Das kommt auf den Aufbau des Motors an.
Normalerweise ist das so, dass durch den Verschleiß bei dem ganzen Klapparatismus, wie er üblicherweise bei älteren Motoren verbaut war mit Kipphebeln, Stößelstangen usw. das Spiel größer wurde.
Bei der GS ist das so, dass sie Tassenstößel hat. Das bedeutet, dass der Nocken der Nockenwelle direkt auf das Einstellplätchen der Stößeltasse drückt. Da beides aus hoch gehärtetem Stahl ist, ist das praktisch verschleißfrei. Die Tasse drückt unmittelbar auf das Ventil, das ist auch nahezu verschleißfrei.

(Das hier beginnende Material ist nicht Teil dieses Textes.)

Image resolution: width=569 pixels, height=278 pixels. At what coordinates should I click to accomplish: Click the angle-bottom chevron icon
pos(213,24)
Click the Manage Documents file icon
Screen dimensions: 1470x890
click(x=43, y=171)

Warum wird das Spiel jetzt kleiner?
Der Ventilteller wird bei jedem Schließen des Ventils durch Federkraft gegen den Ventilsitz gedrückt. Das Ventil ist gehärtet, der Ventilsitz besteht aus relativ weicher Bronze. Der Ventilsitz wird also immer wieder minimal zusammengedrückt. Bei neuen Motoren setzt er sich zudem noch etwas. Das heißt, der Ventilschaft wandert nach oben in Richtung Stößeltasse. Irgendwann fehlen da eben drei hunderstel Millimeter Spiel.
__________________

Man sollte es so oder so nicht übertreiben.